以下のリストを、空行を除いて一行を一つの文字列とし、JSONの文字列リストとして示してください。

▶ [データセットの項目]
───

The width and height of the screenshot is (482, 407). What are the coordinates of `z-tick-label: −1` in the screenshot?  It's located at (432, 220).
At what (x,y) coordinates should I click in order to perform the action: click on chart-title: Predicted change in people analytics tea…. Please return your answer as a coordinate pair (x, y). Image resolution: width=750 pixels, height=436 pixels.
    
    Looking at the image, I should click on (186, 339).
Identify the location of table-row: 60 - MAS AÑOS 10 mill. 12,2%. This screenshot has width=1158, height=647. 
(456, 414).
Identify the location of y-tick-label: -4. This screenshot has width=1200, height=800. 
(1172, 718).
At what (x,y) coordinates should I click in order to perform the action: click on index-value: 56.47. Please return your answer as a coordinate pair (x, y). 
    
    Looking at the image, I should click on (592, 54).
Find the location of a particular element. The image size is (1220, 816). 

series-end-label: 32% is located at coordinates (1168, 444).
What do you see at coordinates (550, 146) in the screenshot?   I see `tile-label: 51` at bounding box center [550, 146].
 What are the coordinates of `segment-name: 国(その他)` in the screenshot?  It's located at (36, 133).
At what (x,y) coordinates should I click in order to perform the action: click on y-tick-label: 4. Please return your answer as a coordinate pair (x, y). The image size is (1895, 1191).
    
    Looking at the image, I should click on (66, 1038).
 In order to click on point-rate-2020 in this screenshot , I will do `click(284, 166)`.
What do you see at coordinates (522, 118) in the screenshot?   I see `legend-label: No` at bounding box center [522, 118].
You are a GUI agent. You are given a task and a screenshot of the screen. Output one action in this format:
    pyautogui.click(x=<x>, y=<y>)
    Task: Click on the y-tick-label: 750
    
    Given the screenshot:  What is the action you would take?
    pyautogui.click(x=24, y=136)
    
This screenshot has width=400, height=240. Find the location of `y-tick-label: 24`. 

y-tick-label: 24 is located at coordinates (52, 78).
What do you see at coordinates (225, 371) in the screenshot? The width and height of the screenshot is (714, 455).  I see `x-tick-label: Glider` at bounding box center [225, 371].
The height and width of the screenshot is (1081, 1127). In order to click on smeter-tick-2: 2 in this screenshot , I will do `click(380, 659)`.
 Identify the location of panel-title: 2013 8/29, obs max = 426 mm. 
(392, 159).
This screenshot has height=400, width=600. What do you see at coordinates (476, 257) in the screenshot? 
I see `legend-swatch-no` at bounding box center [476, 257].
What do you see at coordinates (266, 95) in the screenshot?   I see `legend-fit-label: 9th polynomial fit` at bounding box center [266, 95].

───

▶ [解答内容]
[
  "The width and height of the screenshot is (482, 407). What are the coordinates of `z-tick-label: −1` in the screenshot?  It's located at (432, 220).",
  "At what (x,y) coordinates should I click in order to perform the action: click on chart-title: Predicted change in people analytics tea…. Please return your answer as a coordinate pair (x, y). Image resolution: width=750 pixels, height=436 pixels.",
  "    Looking at the image, I should click on (186, 339).",
  "Identify the location of table-row: 60 - MAS AÑOS 10 mill. 12,2%. This screenshot has width=1158, height=647. ",
  "(456, 414).",
  "Identify the location of y-tick-label: -4. This screenshot has width=1200, height=800. ",
  "(1172, 718).",
  "At what (x,y) coordinates should I click in order to perform the action: click on index-value: 56.47. Please return your answer as a coordinate pair (x, y). ",
  "    Looking at the image, I should click on (592, 54).",
  "Find the location of a particular element. The image size is (1220, 816). ",
  "series-end-label: 32% is located at coordinates (1168, 444).",
  "What do you see at coordinates (550, 146) in the screenshot?   I see `tile-label: 51` at bounding box center [550, 146].",
  " What are the coordinates of `segment-name: 国(その他)` in the screenshot?  It's located at (36, 133).",
  "At what (x,y) coordinates should I click in order to perform the action: click on y-tick-label: 4. Please return your answer as a coordinate pair (x, y). The image size is (1895, 1191).",
  "    Looking at the image, I should click on (66, 1038).",
  " In order to click on point-rate-2020 in this screenshot , I will do `click(284, 166)`.",
  "What do you see at coordinates (522, 118) in the screenshot?   I see `legend-label: No` at bounding box center [522, 118].",
  "You are a GUI agent. You are given a task and a screenshot of the screen. Output one action in this format:",
  "    pyautogui.click(x=<x>, y=<y>)",
  "    Task: Click on the y-tick-label: 750",
  "    Given the screenshot:  What is the action you would take?",
  "    pyautogui.click(x=24, y=136)",
  "This screenshot has width=400, height=240. Find the location of `y-tick-label: 24`. ",
  "y-tick-label: 24 is located at coordinates (52, 78).",
  "What do you see at coordinates (225, 371) in the screenshot? The width and height of the screenshot is (714, 455).  I see `x-tick-label: Glider` at bounding box center [225, 371].",
  "The height and width of the screenshot is (1081, 1127). In order to click on smeter-tick-2: 2 in this screenshot , I will do `click(380, 659)`.",
  " Identify the location of panel-title: 2013 8/29, obs max = 426 mm. ",
  "(392, 159).",
  "This screenshot has height=400, width=600. What do you see at coordinates (476, 257) in the screenshot? ",
  "I see `legend-swatch-no` at bounding box center [476, 257].",
  "What do you see at coordinates (266, 95) in the screenshot?   I see `legend-fit-label: 9th polynomial fit` at bounding box center [266, 95]."
]